Pozdrawiam w imieniu Pana Jezusa Chrystusa
J.Praveen Kumar
(założyciel/przewodniczący).
Jestem najstarszym synem, J.Surya Prakash Rao, który ma dobre chrześcijańskie kwalifikacje. Dzięki temu rodzina mojego ojca wyrosła w duchu Chrystusa i dla królestwa Pańskiego. Ja sam, w przeciwieństwie do całej reszty rodziny, która oczekiwała na Pana, nigdy nie byłem zainteresowany czczeniem jakiegokolwiek Boga. Dni płynęły i nagle, pewnego dnia nastąpiła ogromna zmiana w moim życiu. Do dziś pamiętam ten wspaniały dzień, ponieważ wtedy w głębokim śnie usłyszałem cudowny głos. Głos wezwał mnie trzykrotnie: Praveen, Praveen, Praveen. Nagle otworzyłem oczy i okazało się, że nikogo nie ma. Po kilku dniach usłyszałem ten sam głos lecz tym razem nie byłem w stanie otworzyć oczu, lecz dostrzegałem słowa, które widziałem w jakby w mojej otwartej Biblii: „Ja dam ci moc i siłę”. Od tej chwili zdałem sobie sprawę z tego, że Chrystus jest jedynym zbawicielem i Bogiem grzeszników, wyznałem swoje grzechy, pokutowałem, przyjąłem Chrystusa jako mojego osobistego zbawiciela 2 kwietnia 1998 roku (był to też dzień mojego chrztu).

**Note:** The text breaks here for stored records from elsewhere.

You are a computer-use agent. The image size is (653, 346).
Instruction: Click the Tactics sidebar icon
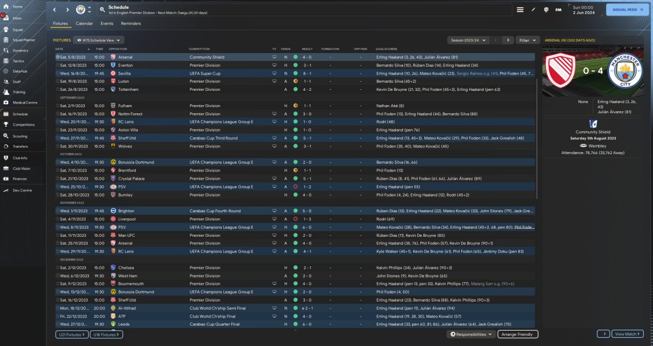click(x=6, y=61)
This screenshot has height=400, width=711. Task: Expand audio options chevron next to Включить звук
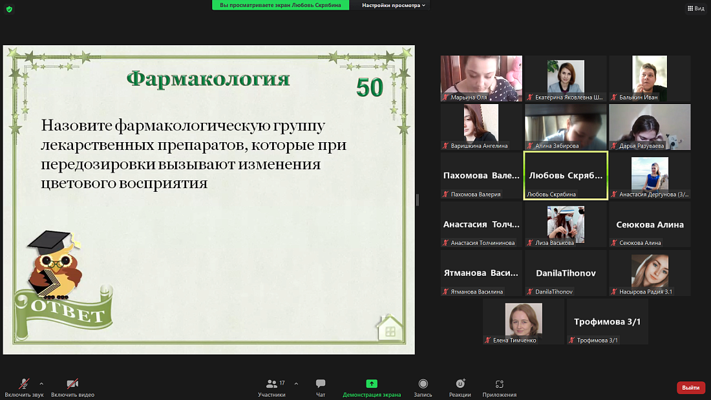coord(41,382)
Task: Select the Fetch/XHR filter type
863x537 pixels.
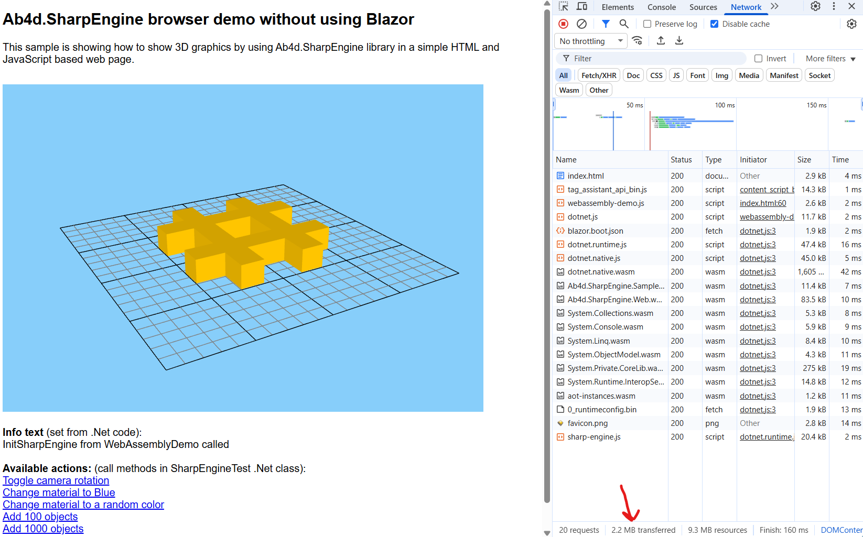Action: (599, 75)
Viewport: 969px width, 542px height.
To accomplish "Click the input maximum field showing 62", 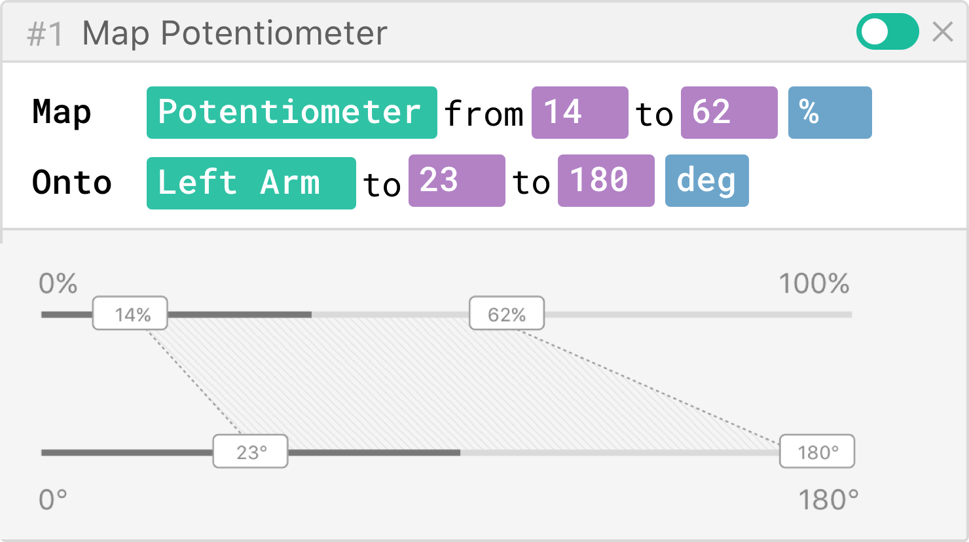I will pyautogui.click(x=729, y=113).
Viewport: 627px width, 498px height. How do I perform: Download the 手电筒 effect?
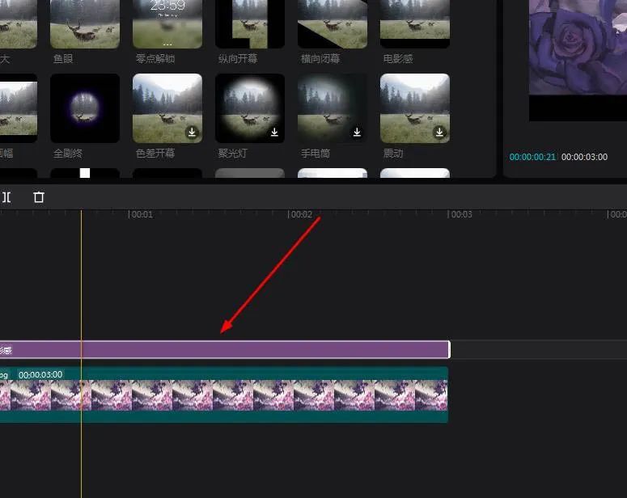(x=357, y=132)
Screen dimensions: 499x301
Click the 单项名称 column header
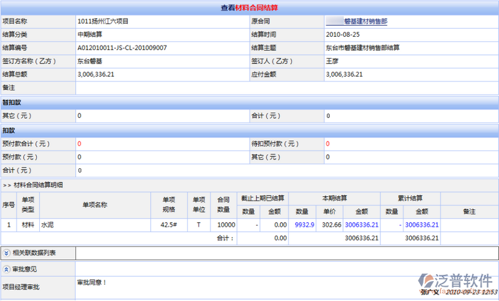95,204
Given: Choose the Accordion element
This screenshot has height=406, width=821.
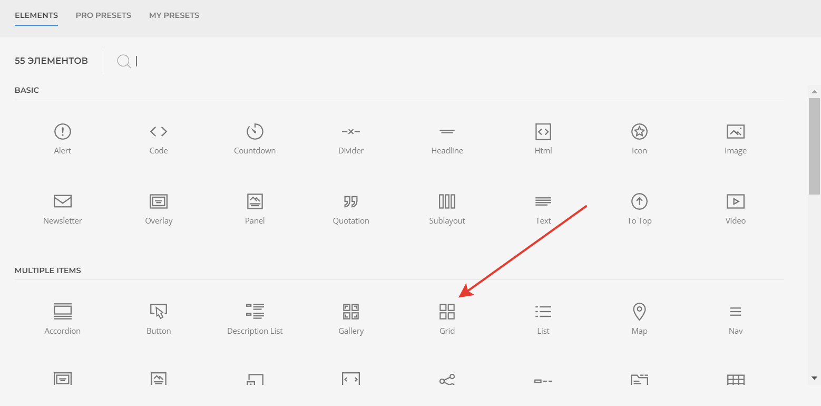Looking at the screenshot, I should click(x=63, y=320).
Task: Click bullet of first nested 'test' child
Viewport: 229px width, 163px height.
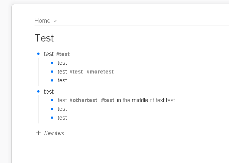Action: [52, 63]
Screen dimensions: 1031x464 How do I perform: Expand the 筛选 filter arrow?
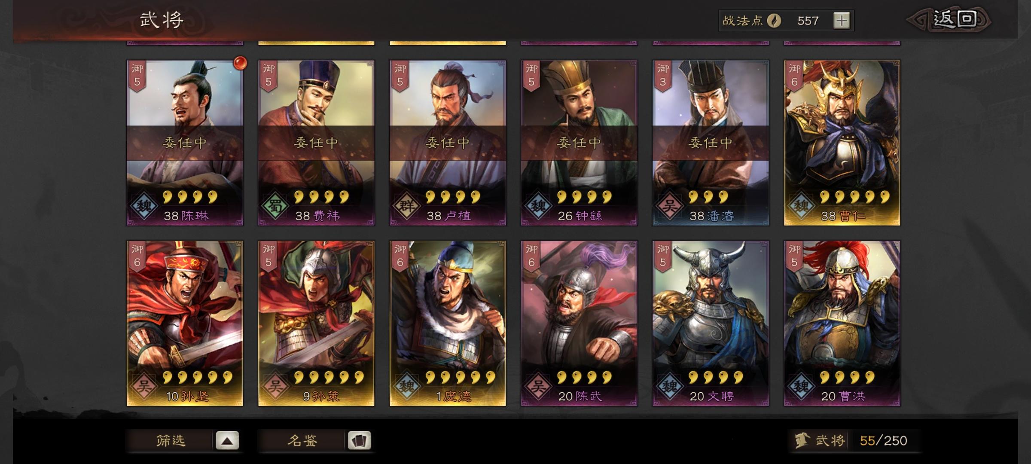227,440
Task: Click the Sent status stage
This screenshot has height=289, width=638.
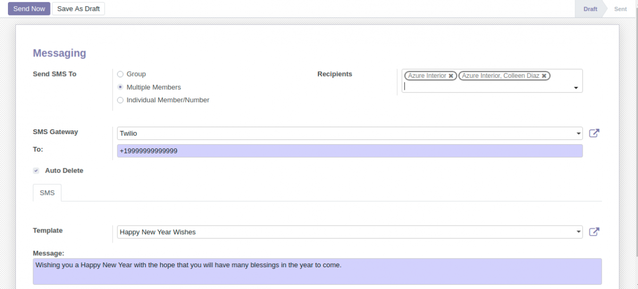Action: pos(620,9)
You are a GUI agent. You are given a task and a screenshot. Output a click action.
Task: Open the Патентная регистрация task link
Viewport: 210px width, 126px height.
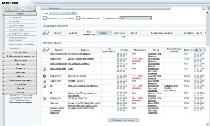79,54
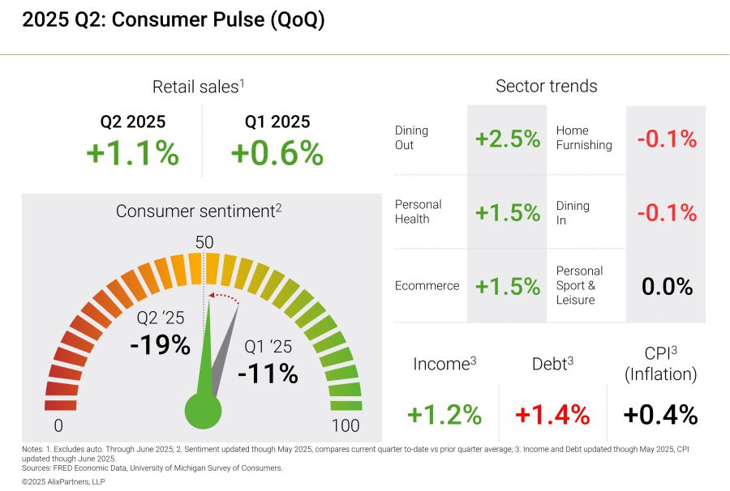Screen dimensions: 730x491
Task: Click the Ecommerce +1.5% value
Action: tap(508, 286)
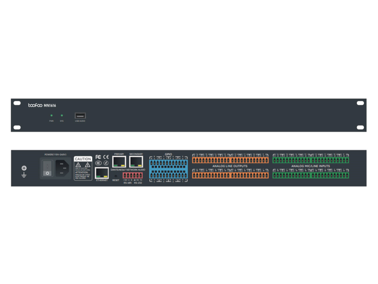The image size is (378, 284).
Task: Click the SECONDARY Dante network port
Action: coord(136,162)
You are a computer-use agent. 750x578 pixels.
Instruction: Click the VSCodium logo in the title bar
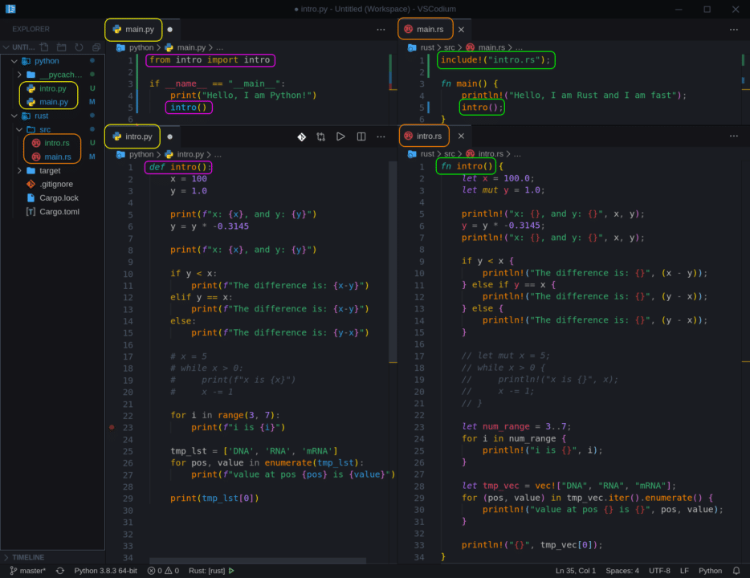tap(10, 9)
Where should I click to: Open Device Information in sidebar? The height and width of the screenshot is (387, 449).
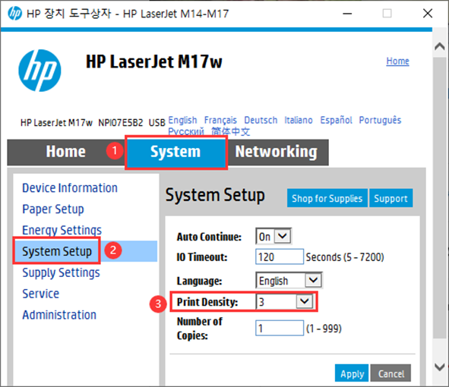tap(70, 188)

Oglądałem JEGO cuda, ON używał mnie do uwielbienie Swojego Imienia wśród pogan z wielką mocą, gdy miałem 19 lat, a Bóg Jezus wezwał mnie do Swojej drogocennej pracy, abym zdecydował się na pracę dla Niego we wczesnej młodości. Zanim zacząłem pracę dla Pana myślałem sobie, że biblijne szkolenie jest ważne dla mnie, lecz z powodu finansowych problemów i mojego ubóstwa nie mogłem przystąpić do biblijnej szkoły. Po roku znalazłem jedną taką szkołę w południowych Indiach, gdzie przyjmowano uczniów, którzy mogli przedstawić zaświadczenie o wykształceniu. Przed rozpoczęciem studiów biblijnych myślałem, że szkoła biblijna zrobi ze mnie DOBREGO ucznia Chrystusa, lecz później zdałem sobie sprawę z tego, że nie jest to prawdą zawsze i we przypadkach, ponieważ warunki w większości tych szkół wydają się być podobne do mrocznego świata ze wszystkimi świeckimi przypadłościami. Zrezygnowałem wiec z tej szkoły, lecz nie zwrócono mi dyplomu. Jeśli chciałbym zwrotu dyplomu to musiałbym zapłacić 500 dolarów, ponieważ szkoła żywiła mnie przez 6 miesięcy. Odszedłem więc bez dyplomu i później zacząłem wykonywać różne prace i pomagać niektórym ludziom. Nigdy nie dawało mi to wystarczającej satysfakcji z powodu finansowych problemów. Wypłata nigdy nie wystarczała na opłacenie wynajmowanego mieszkania, wyżywienia, codziennych potrzeb . . . W tym czasie Bóg powołał mnie do Swojego dzieła na pełny etat, tak że zostawiłem to wszystko, co miałem do tej pory, w tym również i pracę. W 2001 roku, odłączyłem się od rodziców i wynająłem mały pokój. Pracując jako Posłaniec Ewangelii, rozpowszechniając traktaty ewangelizacyjne w moim własnym języku, w różnych formach. Od wielu lat jedyną moją ambicją jest, aby pomagać ludziom pozbawionym środków do życia, jak wdowy, sieroty itd… Wraz z moim bratem J. Prasanth wykonujemy pracę Pańską razem wszędzie, gdziekolwiek nas Pan poprowadzi dla Jego chwały. . . Mój Pan jest ze mną zawsze i wszędzie, a moja wiara spogląda na Jego łaskę, ze względu na Jego obietnicę – pamiętam ten wielki dzień i mam nadzieję, że On da mi siłę i moc zgodnie z Jego wolą i w Jego czasie, jak obiecał.
Módlcie za nas i niech Bóg Was Błogosławi. Amen.